Nonetheless, I fell in love with the universe of Lawndale and its well-developed characters. There was this rich lore to it that unsurprisingly drew a large fandom of Millennials who felt the same. We badly wanted to participate in this culture created by the likes of MTV, yet we didn’t. Daria was a product of its time, when animated series for teens were somewhat uncharted territory: The Simpsons challenged the notion that cartoons were strictly for kids, and Beavis and Butt-Head relied on the duo’s music video commentary (remember when that’s what MTV mostly played?!) just as much as its sketches about Highland and adventures at Maxi-Mart.

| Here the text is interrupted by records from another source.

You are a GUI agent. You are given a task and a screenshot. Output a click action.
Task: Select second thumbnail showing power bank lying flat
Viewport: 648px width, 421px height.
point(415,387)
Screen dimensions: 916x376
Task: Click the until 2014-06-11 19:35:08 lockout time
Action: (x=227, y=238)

The early 90s had live-action shows full of teenagers with the intended audience being young kids, like Saved By the Bell. Shows like 90210 and Dawson’s Creek were geared to teens in the early and late 90s respectively, and were often edgier and more mature than the saccharinely wholesome adventures of the Bayside gang. Daria didn’t get as unabashed as live-action and animated shows of the 2020s would, but it was certainly a smart and mature show with characters you came to care about. It delved into serious topics without feeling like some cringey after-school special that insulted young peoples’ intelligence.

It would be almost two more decades before my ADHD was diagnosed. But in a world where I was constantly told that I had to tone down my info-dumping about things, Outpost Daria was the first place I was exposed to such incredible info-dumping and where I saw it would be appreciated.

The care and detail that went into the essays definitely seems like a precursor to the countless media crit video essays on YouTube these days, and the types of retrospectives and analyses I’d go on to contribute here on Fanfare. Whether I had them pent up for years like my love of Wayne’s World, or random realizations like the Saturday Night Fever retrospective that actually attracted the attention of the director’s friend.

Others seem like they’d be more at home on Twitter or Reddit, such as this archived essay on why Daria-Trent shipper fics bother the writer. I don’t recall reading this one in Outpost Daria’s heyday, but as someone with a stronger degree of media literacy today, I enjoyed it. Aside from that iconic Comic Sans on an ad-free page that screams it was posted in 1999, it’s a rather timeless observation on how fanfic writers project their own desires onto characters rather than having them act in a way that makes sense for them. One counter-example is given where the author further developed Trent’s character and motivations.

But that’s the point of fanfiction: you’re playing in a sandbox someone else designed. Some people won’t like your interpretation or projection of the characters. It’s supposed to fun and provide an outlet without having to create a new universe from scratch with undeveloped characters. It can help you grow as a creator, or just be this fun thing you do that’s not related to slaving for the capitalist machine all day.

Fanfiction predates the Internet, but it’s also how people can build audiences nowadays: the Fifty Shades of Grey franchise that got several books and films all began as horny Twilight fanfiction. Harry Potter fic “My Immortal” became a notorious nugget of Internet culture that people still talk about over a decade later.

Nevertheless, the passion of the fic writers and critics alike was so evident throughout the site. Revisiting the archived version of the original took me back to how beautifully uncluttered the Web 1.0 era was: maybe this is just the ADHD talking, but there were no ads, no comment sections, no 60 other tabs open, no toolbars loaded with different things, and it prevented perpetual overstimulation.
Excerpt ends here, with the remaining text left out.